Limbaugh claims to have instinctively “known” that nutrition doesn’t matter when it comes to weight loss, only calories. You might wonder if Limbaugh learned some of this in college…but then again, Limbaugh did two semesters of college at a backwater school and dropped out. No formal education to speak of for the de facto leader of the Republican party. Funny, Glenn Beck is a once-failed radio DJ, just like Limbaugh, a former drug addict, and a college flunkie. I guess that bio sells to certain people.

Back to the story: spend a few minutes googling around and you’ll get some critical details. Funny, how when you spend five minutes bird-dogging Limbaugh’s rants (and Beck’s, for that matter. Palin’s, Hannity’s,…yeah, you get my drift) the story’s never quite as simple as he claims. University research, intellectual discourse, and political issues generally tend to go beyond talk-show sloganeering. Surprising. Wait, I’m off track again! Anyway, I googled the story and discovered quite a bit of commentary on it.

First off, Dr. David Katz, Director of Yale University’s Prevention Research Center, dissects the hype over the “Twinkie Diet,” including explaining the change in Haub’s triglyceride levels.

You might also dig this post on WebMD.com, in which another medical doctor nukes Haub and Limbaugh’s “revelations.”

There are a bunch more articles available online, every one I saw expanding the discussion and giving a big “not-so-fast” to Limbaugh’s blathering.

Haub in fact holds a PhD in exercise physiology from the University of Kansas…but he has some strange opinions about health, exercise, and nutrition. He claims it doesn’t matter where one derives the vitamins in one’s diet, etc…I guess that’s arguable, but there’s a wealth of information on the inferiority of vitamin supplements in comparison with real-food sources. Check out this piece in Scientific American, as well as a recent story in the New York Times Sunday magazine on the topic (if anybody has a link to that piece, I’d dig reading it; I only heard of it through an associate. Thanks to Paul Rogers for dialing me into THAT PIECE–RC.).

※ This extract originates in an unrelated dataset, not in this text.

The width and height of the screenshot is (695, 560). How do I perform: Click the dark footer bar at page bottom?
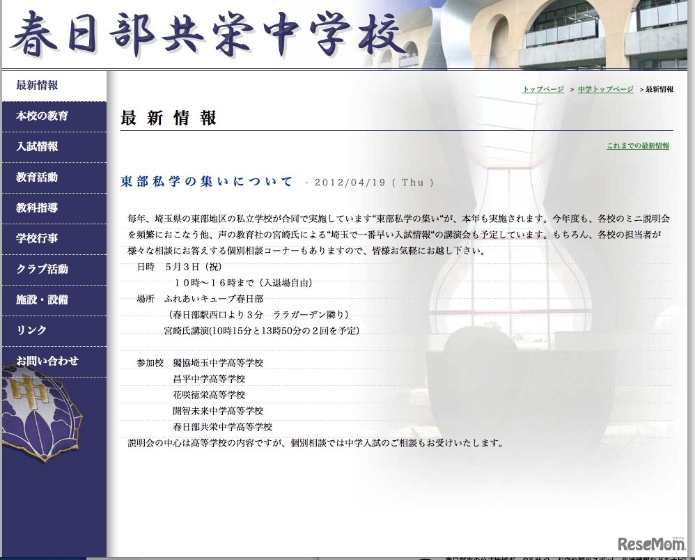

The drag of this is, guys like Haub and Limbaugh set the discussion back years and decades with their sensationalizing. The average American of course doesn’t want to hit CrossFit and eat his salmon-and-broccoli, so it’s a willing audience that receives the latest fad diet…or cheap-shot political rant.

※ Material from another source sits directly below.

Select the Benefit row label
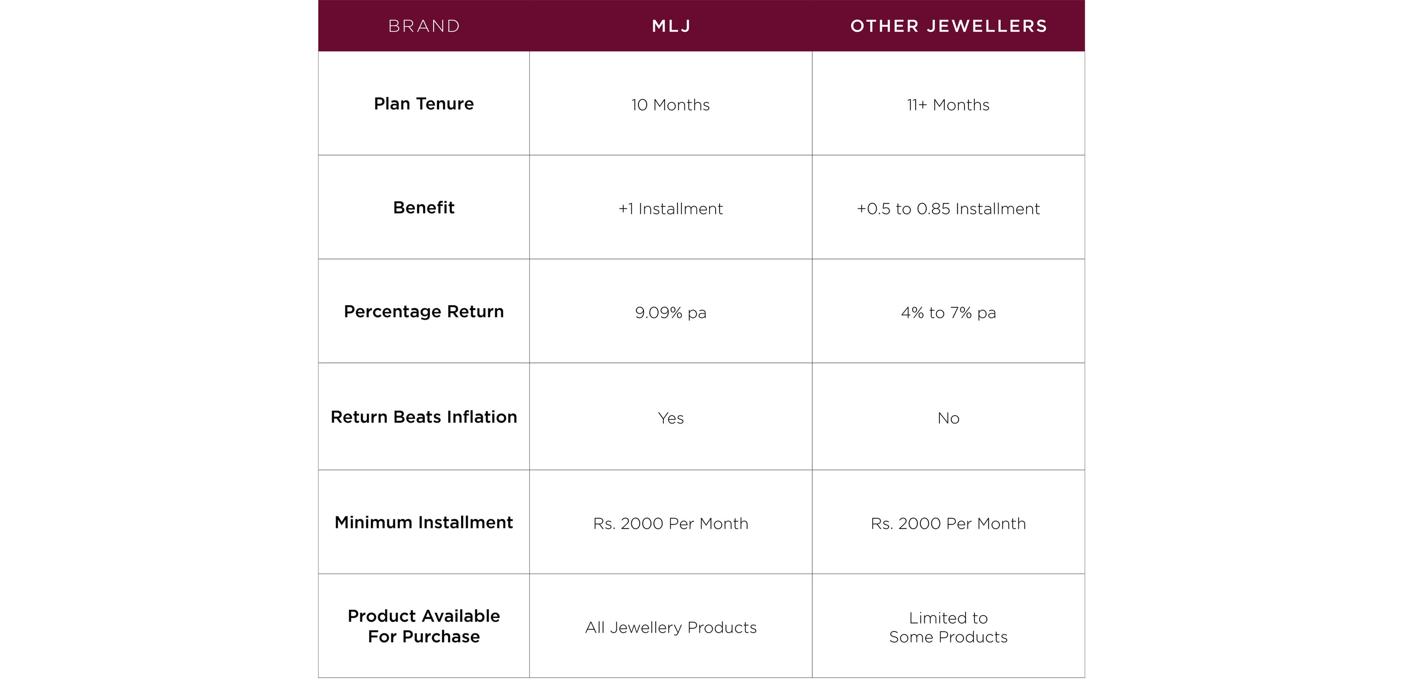The width and height of the screenshot is (1405, 682). [424, 207]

I go round-and-round with my conservative buddies about this, but you can’t possibly point to anybody in progressive politics who has the appeal and audience of Limbaugh, Beck, or Palin. Whenever an elected Republican steps out of line (as determined by the shouting talk-show crowd, led by Limbaugh), she or he trots back on his or her word and apologizes to Limbaugh. Limbaugh effectively runs the GOP. Even President Obama doesn’t dictate policy to the Democrats as definitively as Limbaugh does to Republicans.

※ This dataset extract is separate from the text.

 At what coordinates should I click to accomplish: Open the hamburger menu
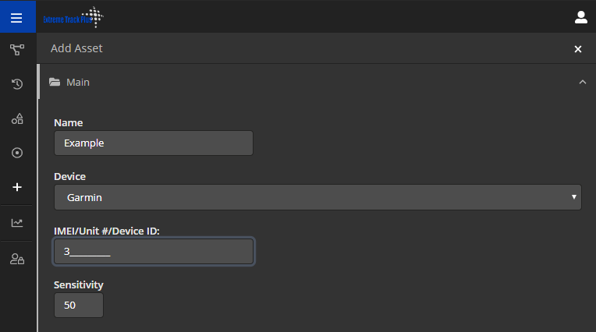coord(16,17)
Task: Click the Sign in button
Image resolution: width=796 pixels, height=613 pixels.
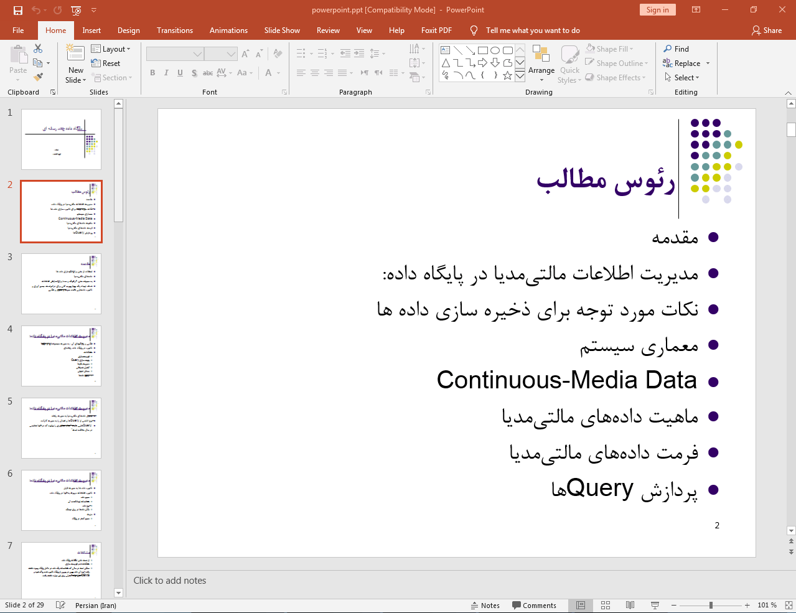Action: pyautogui.click(x=657, y=10)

I honestly don’t see how anybody can participate in conservative politics in this country without some level of embarrassment about this kind of thing. I’m no Obama fan after his first two years; I’m no fan of Pelosi or Reid, Olbermann, or Maddow for that matter, but I gotta say, you’d never catch Dennis Kucinich or Russ Feingold pulling these stunts. I guess going to college still means something, though you’d never know it looking at the GOP.